In this section, we import the necessary libraries and modules for the rest of the code. Here's an explanation of the main imports:

- numpy is a Python library used for numerical calculations and operations on multidimensional arrays (real numbers, vectors, matrices, etc.).
- typing is a Python module that provides features for annotating types in the code. It is used here to specify the types of function arguments and return values.
- einops has already been explained previously during its installation.
- matplotlib.pyplot is used to create visualizations, including graphs and plots.
- matplotlib.ticker is used for managing marks and labels on graph axes. Finally, we import tensorflow and tensorflow_text, which are the main libraries for creating neural network models and natural language processing with TensorFlow.

Data manipulation

Verification class

In this subsection, we define a class called ShapeChecker that helps us verify the shapes of tensors during data manipulation. This class is particularly useful to ensure dimension compatibility when using neural network models.

The ShapeChecker class has a __call__ method, which takes a tensor and a list of axis names and performs shape checking. If TensorFlow is in eager execution mode (interactive mode), the verification is performed. Otherwise, nothing happens, which is convenient when training models.

The verification process involves examining the shape of the tensor and comparing each dimension with the given names. If an axis name is encountered for the first time, its length is added to the class's cache. If an axis name has been seen before, its current length is compared to the old one. If the lengths do not match, an error is raised to report a dimension conflict.

This class is a valuable tool to ensure that data complies with model specifications, thereby avoiding potential errors during training and prediction.

Dataset download

In this subsection, we download a file containing the data for our English-French translation model. The data comes from a text file in TSV (tab-separated values) format, where each line represents a pair of sentences (English and French) separated by a tab.

We use the pathlib library to handle file paths and the tf.keras.utils.get_file() function to download the file. The download link points to a commonly used translation dataset.

Once the file is downloaded, we load the data by reading the text, splitting the lines, and separating the English and French sentences to form lists of contexts (context_raw) and targets (target_raw). We then display the last French and English sentences to verify that the data loading was done correctly.

Training and validation datasets

In this subsection, we prepare the data for training our English-French translation model.
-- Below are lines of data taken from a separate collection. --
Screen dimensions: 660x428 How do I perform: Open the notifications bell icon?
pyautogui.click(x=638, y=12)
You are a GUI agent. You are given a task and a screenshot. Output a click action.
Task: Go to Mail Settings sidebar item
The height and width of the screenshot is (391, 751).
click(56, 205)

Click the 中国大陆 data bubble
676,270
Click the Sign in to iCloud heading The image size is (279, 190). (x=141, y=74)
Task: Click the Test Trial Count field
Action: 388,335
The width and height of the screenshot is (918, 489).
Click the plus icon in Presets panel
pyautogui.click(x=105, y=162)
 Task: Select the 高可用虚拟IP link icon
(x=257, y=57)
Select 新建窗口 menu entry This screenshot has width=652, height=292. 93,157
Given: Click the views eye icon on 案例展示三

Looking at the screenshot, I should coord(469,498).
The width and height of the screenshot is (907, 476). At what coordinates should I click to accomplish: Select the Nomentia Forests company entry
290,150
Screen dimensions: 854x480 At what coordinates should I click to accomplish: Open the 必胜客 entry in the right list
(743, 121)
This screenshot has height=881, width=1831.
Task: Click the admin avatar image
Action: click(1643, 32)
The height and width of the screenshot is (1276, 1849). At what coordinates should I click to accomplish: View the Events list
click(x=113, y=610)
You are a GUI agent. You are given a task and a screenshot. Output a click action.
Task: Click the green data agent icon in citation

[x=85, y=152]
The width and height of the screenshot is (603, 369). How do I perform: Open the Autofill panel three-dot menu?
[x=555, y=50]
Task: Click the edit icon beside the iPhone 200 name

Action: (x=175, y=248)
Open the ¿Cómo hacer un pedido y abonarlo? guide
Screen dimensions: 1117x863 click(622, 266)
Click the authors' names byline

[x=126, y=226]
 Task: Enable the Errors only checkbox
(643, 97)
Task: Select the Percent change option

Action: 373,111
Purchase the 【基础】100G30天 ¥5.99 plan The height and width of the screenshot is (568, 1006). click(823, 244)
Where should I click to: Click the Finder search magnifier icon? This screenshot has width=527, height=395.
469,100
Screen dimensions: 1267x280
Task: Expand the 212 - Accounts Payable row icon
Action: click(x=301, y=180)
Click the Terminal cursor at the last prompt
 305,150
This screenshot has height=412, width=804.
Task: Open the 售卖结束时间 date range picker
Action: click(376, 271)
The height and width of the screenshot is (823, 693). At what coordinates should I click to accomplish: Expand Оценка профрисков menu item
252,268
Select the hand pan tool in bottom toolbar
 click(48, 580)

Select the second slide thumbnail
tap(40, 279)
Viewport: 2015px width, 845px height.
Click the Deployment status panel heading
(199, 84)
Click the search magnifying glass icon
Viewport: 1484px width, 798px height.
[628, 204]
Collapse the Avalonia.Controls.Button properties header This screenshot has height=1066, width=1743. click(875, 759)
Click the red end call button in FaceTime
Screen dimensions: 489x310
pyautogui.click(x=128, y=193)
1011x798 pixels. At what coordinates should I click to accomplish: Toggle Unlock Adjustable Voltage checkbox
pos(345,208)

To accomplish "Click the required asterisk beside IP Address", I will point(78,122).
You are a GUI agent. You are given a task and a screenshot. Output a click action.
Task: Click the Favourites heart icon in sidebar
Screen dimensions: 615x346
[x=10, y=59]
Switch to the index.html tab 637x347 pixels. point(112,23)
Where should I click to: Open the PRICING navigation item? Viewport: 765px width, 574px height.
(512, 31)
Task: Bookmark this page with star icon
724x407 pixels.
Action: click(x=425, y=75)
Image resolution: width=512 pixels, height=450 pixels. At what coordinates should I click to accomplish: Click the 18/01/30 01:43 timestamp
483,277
We split the data into two sets: a training set and a validation set.

We define two sets of booleans, is_train and is_val, using a uniform random distribution to distribute examples between the two sets. Approximately 80% of the examples are for training (is_train=True), and the rest are for validation (is_val=False).

We then use these sets of booleans to extract the indices of training and validation examples from the context_raw and target_raw lists.

Finally, we create two TensorFlow datasets (train_raw and val_raw) using the corresponding indices for training and validation sets. These datasets will be used to train and validate our translation model.

Note that we shuffle the examples when creating the datasets to ensure variability during training. We also batch the examples (BATCH_SIZE) to improve the efficiency of the training process.

In conclusion, this part prepares the data for our English-French translation model by splitting the data into training and validation sets and transforming them into TensorFlow datasets ready to be used in the model.

Preprocessing

Text standardization

In this subsection, we preprocess the text before using it to train our translation model. The purpose of preprocessing is to normalize the text by eliminating variations due to special characters and case, and transforming it into a sequence of tokens.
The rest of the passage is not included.